Why a business often needs both
Most businesses pay and get paid across multiple channels at once: paper checks to some vendors, ACH for payroll, and recurring ACH drafts for utilities, software, and insurance. Each channel is a separate attack surface.
- Check positive pay covers the checks you write. It does nothing about an electronic debit, because no check was ever issued.
- ACH positive pay, debit block, or filter covers electronic debits. It does nothing about a counterfeit paper check, because that item never touches the ACH network.
Running both closes the gap. If you are deciding what to put in place, the do I need positive pay guide and the implementation checklist walk through the decision.
How this tool fits in
This tool builds the check issue file for the check positive pay side.
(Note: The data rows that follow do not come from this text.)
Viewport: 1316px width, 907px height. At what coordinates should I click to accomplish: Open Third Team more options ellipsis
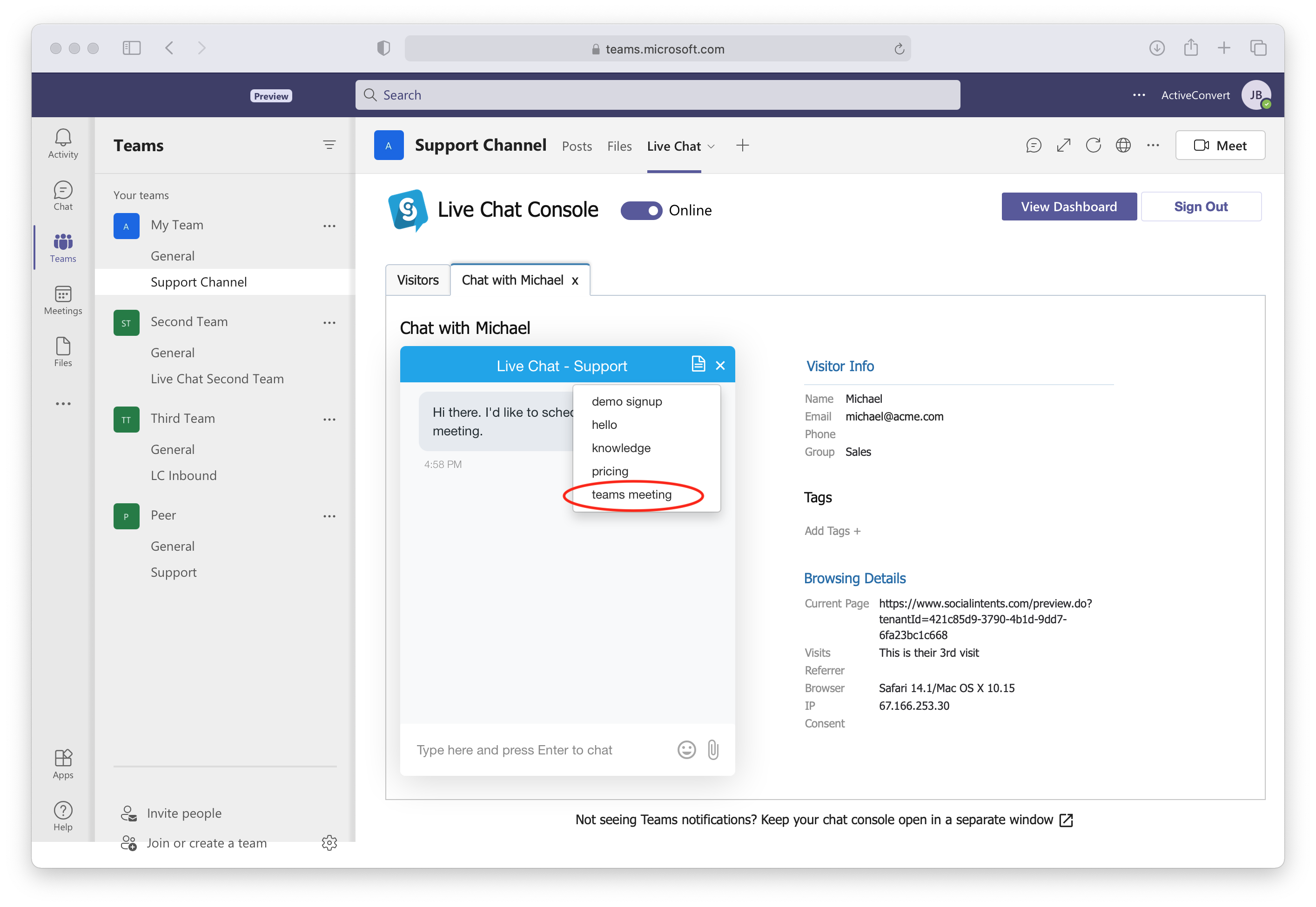pos(329,420)
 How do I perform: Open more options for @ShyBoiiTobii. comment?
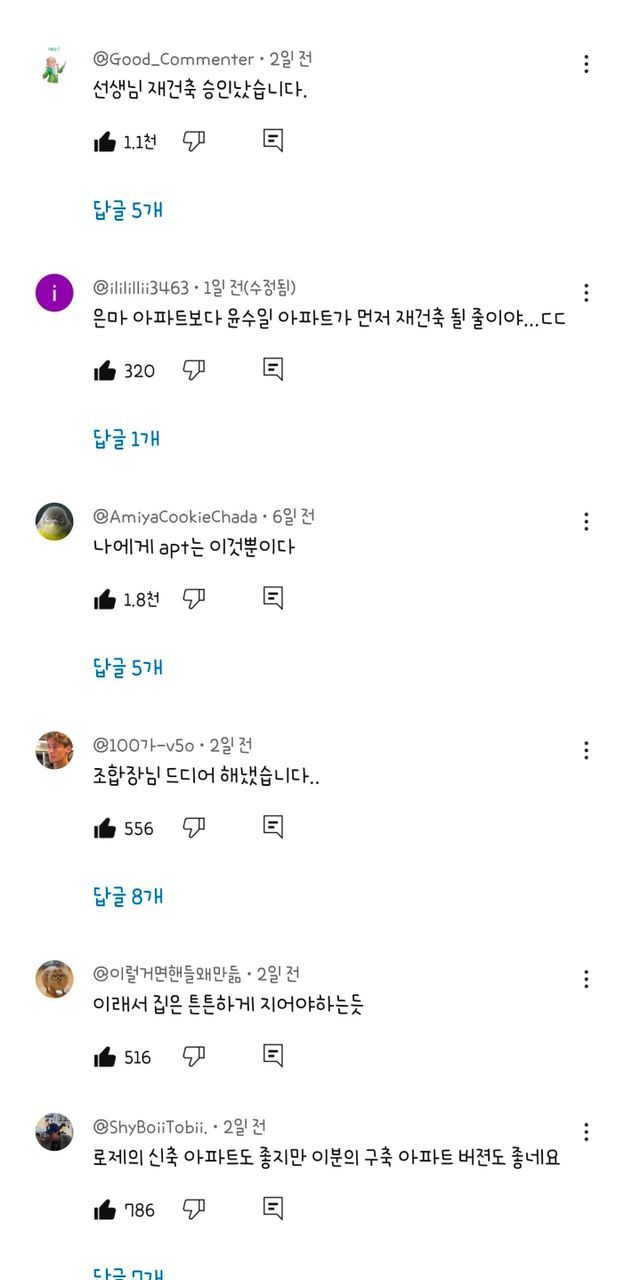[586, 1132]
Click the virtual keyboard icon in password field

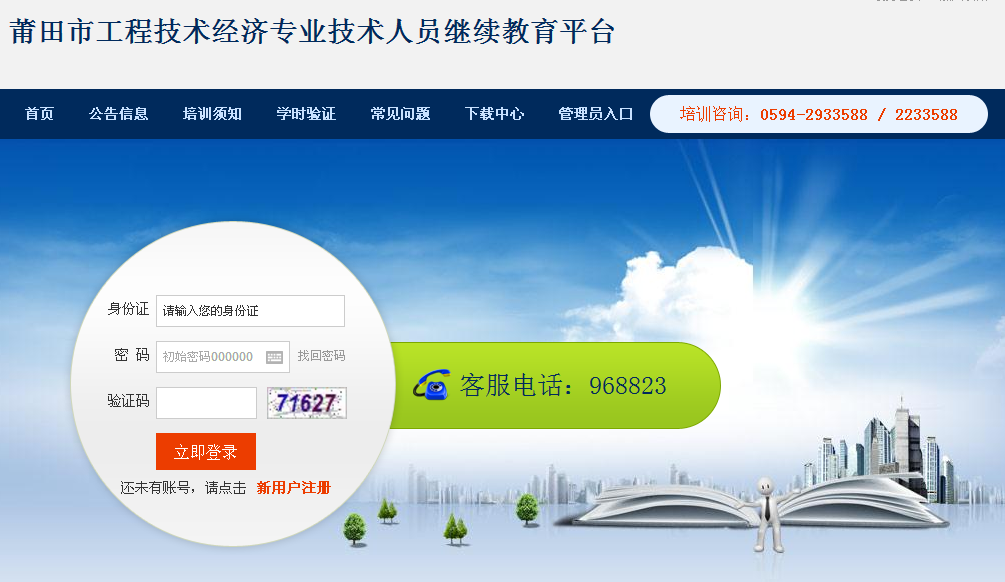click(x=274, y=357)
You import or paste your issued checks, map the fields, and export the format your bank expects, whether that is fixed width or CSV. The exact layout is account specific, so if your bank gave you a custom spec, use the format builder to match its fields and the validator to confirm the output before upload.
The tool does not generate ACH allowlists or debit block rules. Those are configured directly in your bank's online banking portal, since they describe who may debit you rather than what you issued. The ACH positive pay allowlist page covers how that setup works and what details your bank will ask for. For more on the regulatory return windows, see the official Nacha rules on unauthorized return reasons.